La Guerre des Demoiselles ne relève pas du modèle classique de la jacquerie, car elle ne constitue ni une explosion spontanée de violence sociale, ni une tentative de renversement de l’ordre politique établi. Elle s’inscrit au contraire dans un temps long, maîtrisé, et elle poursuit un objectif essentiellement défensif : la préservation de droits d’usage collectifs, menacés par l’introduction d’un droit étatique uniforme. Loin d’une révolte de misère ou de désespoir, elle exprime la résistance structurée de communautés rurales conscientes de leurs intérêts et de leurs traditions.

Par bien des aspects, ce mouvement se rapproche du luddisme, non par la destruction de machines, mais par la contestation d’un dispositif moderne perçu comme destructeur des équilibres anciens.
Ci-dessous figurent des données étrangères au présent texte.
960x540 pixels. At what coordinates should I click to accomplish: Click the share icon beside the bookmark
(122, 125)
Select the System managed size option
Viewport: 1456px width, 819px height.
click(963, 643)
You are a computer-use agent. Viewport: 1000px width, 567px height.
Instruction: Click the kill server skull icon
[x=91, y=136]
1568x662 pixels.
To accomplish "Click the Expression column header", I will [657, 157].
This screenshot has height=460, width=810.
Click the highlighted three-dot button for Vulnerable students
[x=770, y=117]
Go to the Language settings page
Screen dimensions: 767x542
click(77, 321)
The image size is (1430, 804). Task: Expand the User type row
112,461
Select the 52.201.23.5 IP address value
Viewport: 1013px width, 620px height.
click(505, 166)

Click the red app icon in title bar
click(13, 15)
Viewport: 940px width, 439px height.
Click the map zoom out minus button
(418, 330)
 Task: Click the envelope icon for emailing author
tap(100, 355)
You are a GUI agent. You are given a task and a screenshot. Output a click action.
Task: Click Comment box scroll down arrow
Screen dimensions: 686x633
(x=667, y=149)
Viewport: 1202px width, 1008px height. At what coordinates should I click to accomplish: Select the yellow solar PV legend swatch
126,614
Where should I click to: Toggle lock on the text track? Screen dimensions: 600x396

Ici, ce n’est pas la mécanique industrielle qui est attaquée, mais la machine juridique du Code forestier, qui remplace la coutume vivante par une norme abstraite et centralisée. Comme les luddites anglais, les Demoiselles refusent une modernisation imposée d’en haut, vécue comme une dépossession sociale et culturelle.

La révolte présente également des affinités profondes avec le carlisme espagnol géographiquement voisin. À l’instar des défenseurs des Fueros, les paysans ariégeois ne réclament pas l’égalité abstraite devant la loi, mais la reconnaissance de libertés locales, enracinées dans l’histoire et l’usage. Leur combat n’est pas idéologique au sens partisan, mais territorial, coutumier et communautaire, opposant les droits historiques des vallées au Droit uniforme de l’État-nation centralisateur. La Guerre des Demoiselles apparaît ainsi comme un soulèvement conservateur au sens anthropologique : une lutte pour la continuité d’un ordre local face aux logiques nivellatrices de la modernité politique.